» CONSIGNE A: Recopiez mot pour mot les entrées, du début jusqu'à la ligne contenant « (346, 395). », celle-ci comprise. Ne mettez pas les images dans votre réponse.
==== EXTRAIT À LIRE
Tel que je comprends Externet, c'est la puissance de ces petits réseaux
interactifs. Chacun a les siens qu'on fait de temps en temps coïncider.
Le principe d'édition en très petit nombre et très
peu diffusé est percutant comme système. Par exemple,
personne n'écoute France Culture, et pourtant, quand ils ont
fait une série d'émissions sur les situationnistes,
beaucoup de monde l'a copiée et rediffusée, et cetera.
C'est très fort ce genre de micro-culture qui, si on fait quelque
chose d'intéressant, s'insinue, en photocopie, ou en pirate,
et c'est ainsi que j'interprète l'Extenet.
3.5.
Bertrand Russell disait : « II ya trois choses qu'on voit comme
des dérivés de Platon : le nazisme, le communisme, et
le système d'éducation privé en Angleterre...
». je ne vais pas raconter ma scolarité, mais les profs
étaient vraiment des nazis platoniciens. Car les autorités,
les Etats, les religions, les sectes, les cultes, qu'est-ce qu'ils
essaient de contrôler ? La créativité et la sexualité
des gens, et c'est très très prégnant parce qu'il
y a des invasions de la vie privée : c'est l'invasion du solipsisme
personnel.
3.6.
Il me paraît patent que les différentes sectes pro-situs
sont devenues platoniciennes, et par conséquent, je dis qu'après
sa dissolution, L'I.S., devenu situationnisme, a fini dans les poubelles
de l'historiographie mais pas dans celles de l'histoire.
========
» CONSIGNE B: Reprenez l'extrait à lire depuis « C'est très fort » jusqu'à « privé en Angleterre... » inclus, en remplaçant « Platon » par « Aristote ».
==== DONNÉES FOURNIES
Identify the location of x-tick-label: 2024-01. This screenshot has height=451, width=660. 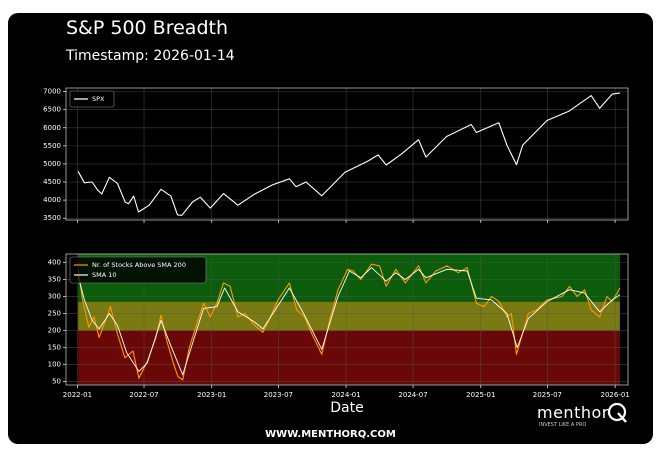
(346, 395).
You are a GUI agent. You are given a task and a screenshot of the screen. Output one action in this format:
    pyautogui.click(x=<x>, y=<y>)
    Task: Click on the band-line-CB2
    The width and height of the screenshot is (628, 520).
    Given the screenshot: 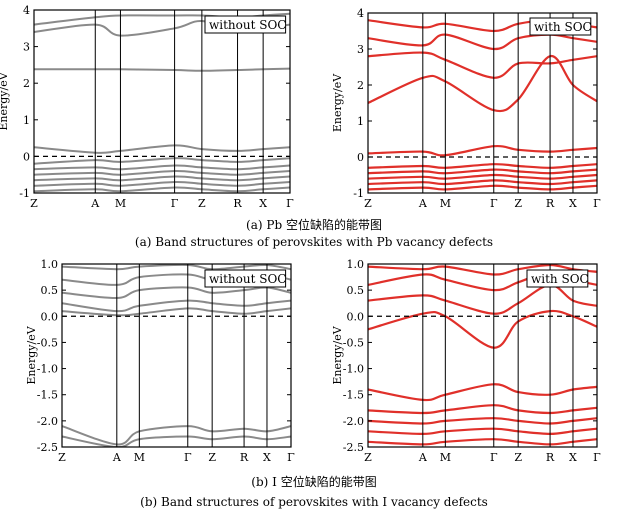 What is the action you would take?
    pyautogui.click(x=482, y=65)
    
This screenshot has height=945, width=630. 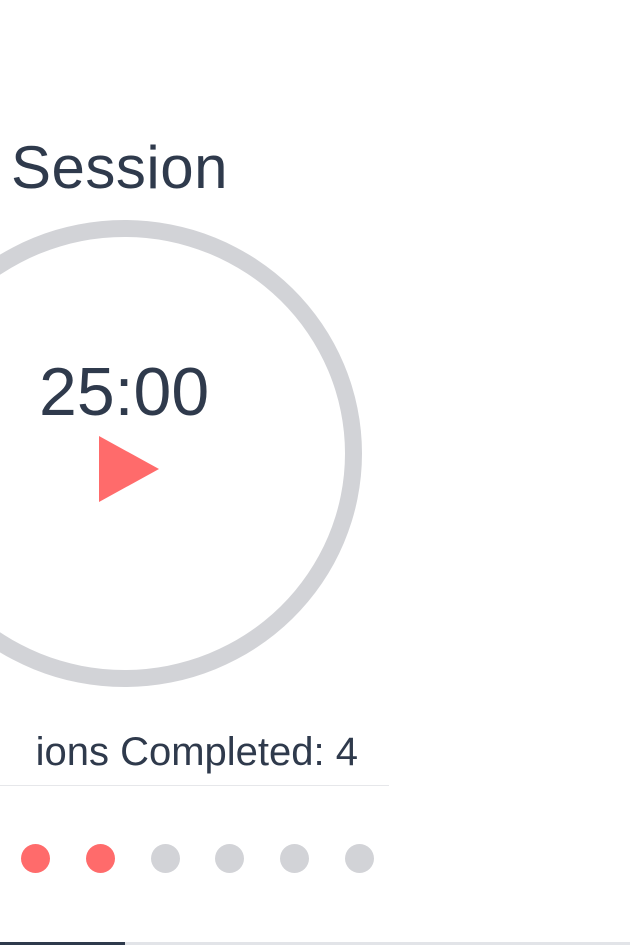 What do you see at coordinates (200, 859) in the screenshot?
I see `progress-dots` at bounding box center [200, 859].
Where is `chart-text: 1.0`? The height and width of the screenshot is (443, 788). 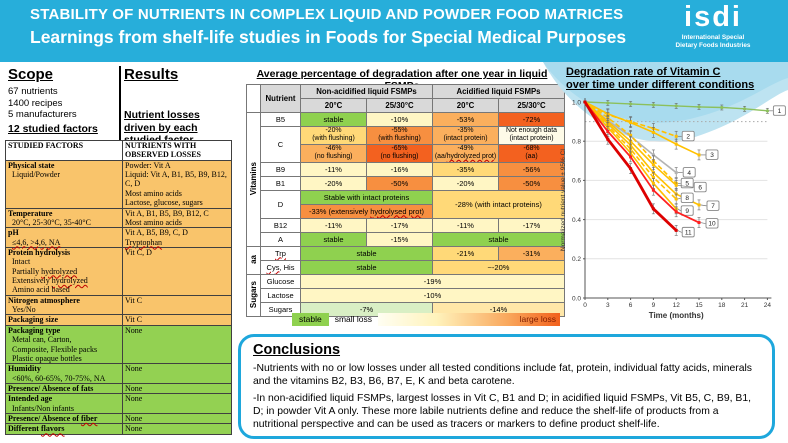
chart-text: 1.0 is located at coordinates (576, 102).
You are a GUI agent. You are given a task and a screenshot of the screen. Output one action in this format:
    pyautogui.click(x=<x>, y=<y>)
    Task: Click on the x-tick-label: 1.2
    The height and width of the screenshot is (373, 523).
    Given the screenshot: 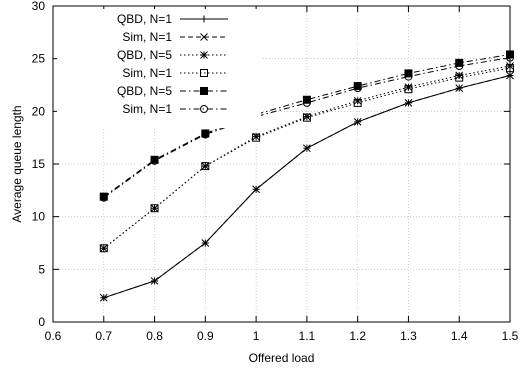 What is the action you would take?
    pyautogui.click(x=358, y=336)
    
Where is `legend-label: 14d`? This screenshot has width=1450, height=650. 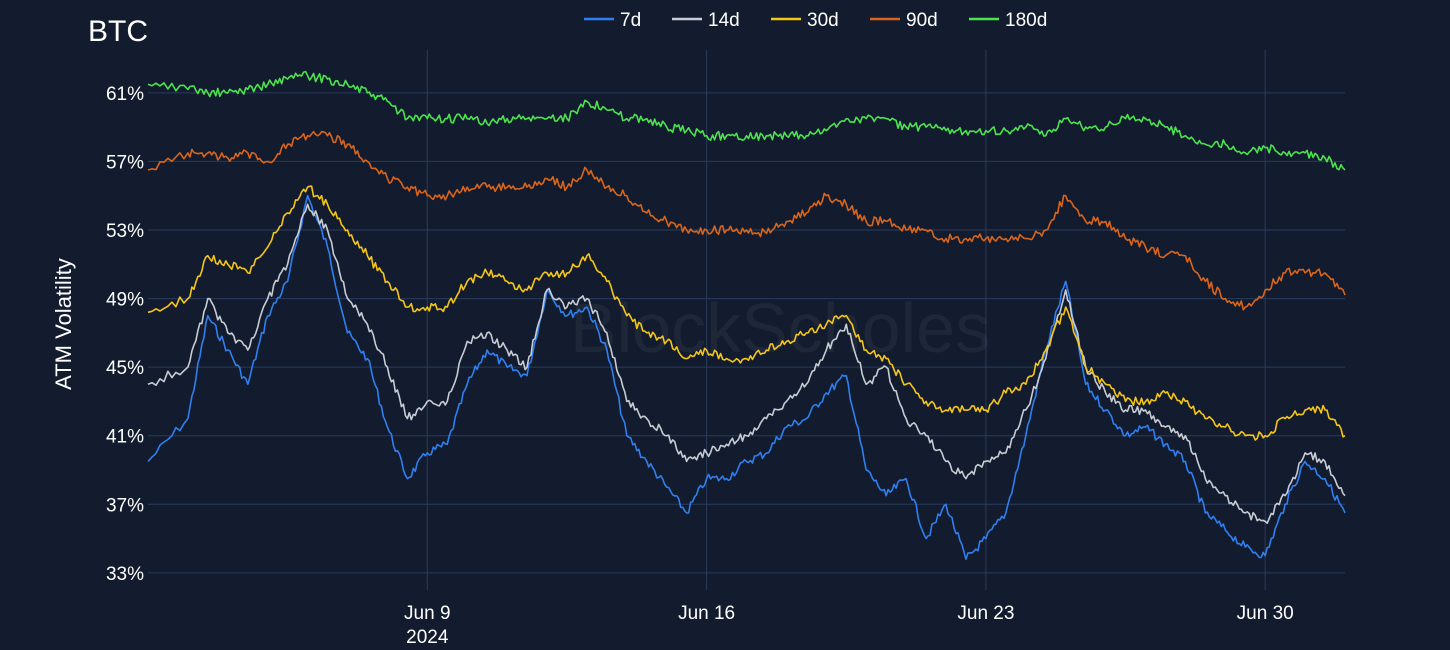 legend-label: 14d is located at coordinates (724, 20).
========
» VOTRE RÉPONSE A:
Identify the location of x-tick-label: 2024-01. This screenshot has height=451, width=660. 
(346, 395).

» VOTRE RÉPONSE B:
C'est très fort ce genre de micro-culture qui, si on fait quelque
chose d'intéressant, s'insinue, en photocopie, ou en pirate,
et c'est ainsi que j'interprète l'Extenet.
3.5.
Bertrand Russell disait : « II ya trois choses qu'on voit comme
des dérivés de Aristote : le nazisme, le communisme, et
le système d'éducation privé en Angleterre...